01/24/2020
Orwell Prize winner Shehadeh (Palestinian Walks), founder of the human rights organization Al-Haq, here recounts spending the 50th anniversary of the Israeli occupation of Ramallah walking through the city, reflecting and meditating on his life. He describes his memories of the lives of his neighbors, and through those lives tracks the history of his town from the Ottoman Empire through the British mandate and Jordanian rule down to the ongoing Israeli occupation of the West Bank. Tinged with a sense of melancholy for his own childhood, and feelings of a futile career both as a lawyer and human rights advocate, and sadness over his fraught relationship with his father, Shedaheh nonetheless finds inspiration in the vibrant life of his overdeveloped city and the endurance of its land and people. VERDICT This personal account nicely blends memoir and history to offer a balanced look at life in the West Bank that is sure to pique the interest of readers seeking to explore just resolutions to the ongoing unrest in the region.—Joel Neuberg, Santa Rosa Junior Coll. Lib., CA
2019-11-18
A longtime resident of Ramallah, Palestine, reflects on the city's transformation.

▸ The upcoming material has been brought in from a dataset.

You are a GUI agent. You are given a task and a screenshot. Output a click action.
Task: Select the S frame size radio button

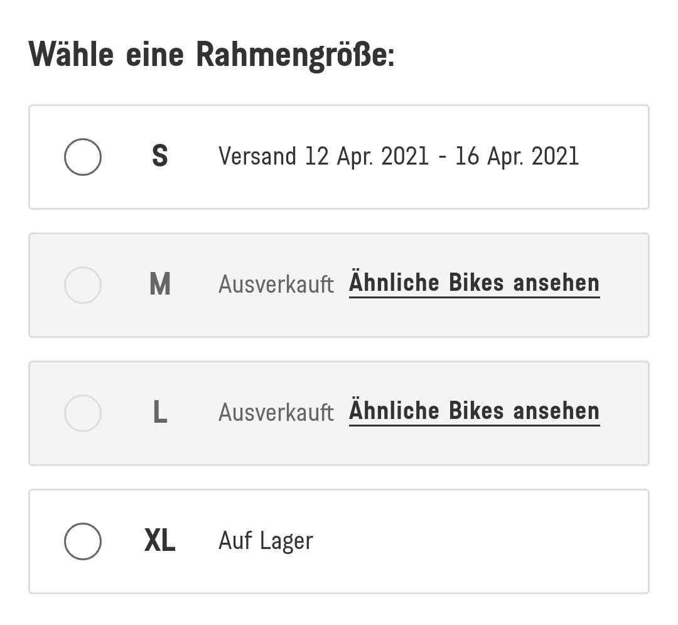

Orwell Prize-winning writer, lawyer, and human rights advocate Shehadeh (Where the Line Is Drawn: A Tale of Crossings, Friendships, and Fifty Years of Occupation in Israel-Palestine, 2017, etc.) interweaves personal revelations and political history in a candid, nostalgic reflection on life in Ramallah, where he grew up and has lived for the last 50 years. Walking around his neighborhood on the 50th anniversary of Israel's occupation of the West Bank and Gaza, he recalls a place far different from the crowded, urbanized city of today. Ramallah, he writes, "used to have the charm and atmosphere of the mountain villages of Lebanon." Store owners would keep caged songbirds outside their shops; their gentle chirping could be heard by everyone. Now, "their song has been replaced by the noise of traffic." Parks have given way to high-rise developments, traffic-clogged crossroads, and commercial buildings: "In the past, it did not matter that there were no designated green areas in Ramallah, situated as it was in a large natural garden of its own." Now the city is bereft of quiet places of respite. Even more crucial, Ramallah struggles under Israeli dominance and aggression, which have fomented anger and hatred and altered the city and culture dramatically. Shehadeh worked tenaciously to get rid of the occupation, but after the first Oslo Accord, which failed to create a Palestinian state, he has felt only resignation. His human rights activism has felt futile, leaving him to adjust to a deteriorating political situation as the occupation intensified and Israeli settlements expanded. While much of the population has grown up under the occupation, the author remembers another world and regrets its loss. The occupation, he writes, "has walked with me like a shadow, stalking me, sometimes posing a challenge but more often a threat."
A moving memoir of the far-reaching challenges of life in the Middle East.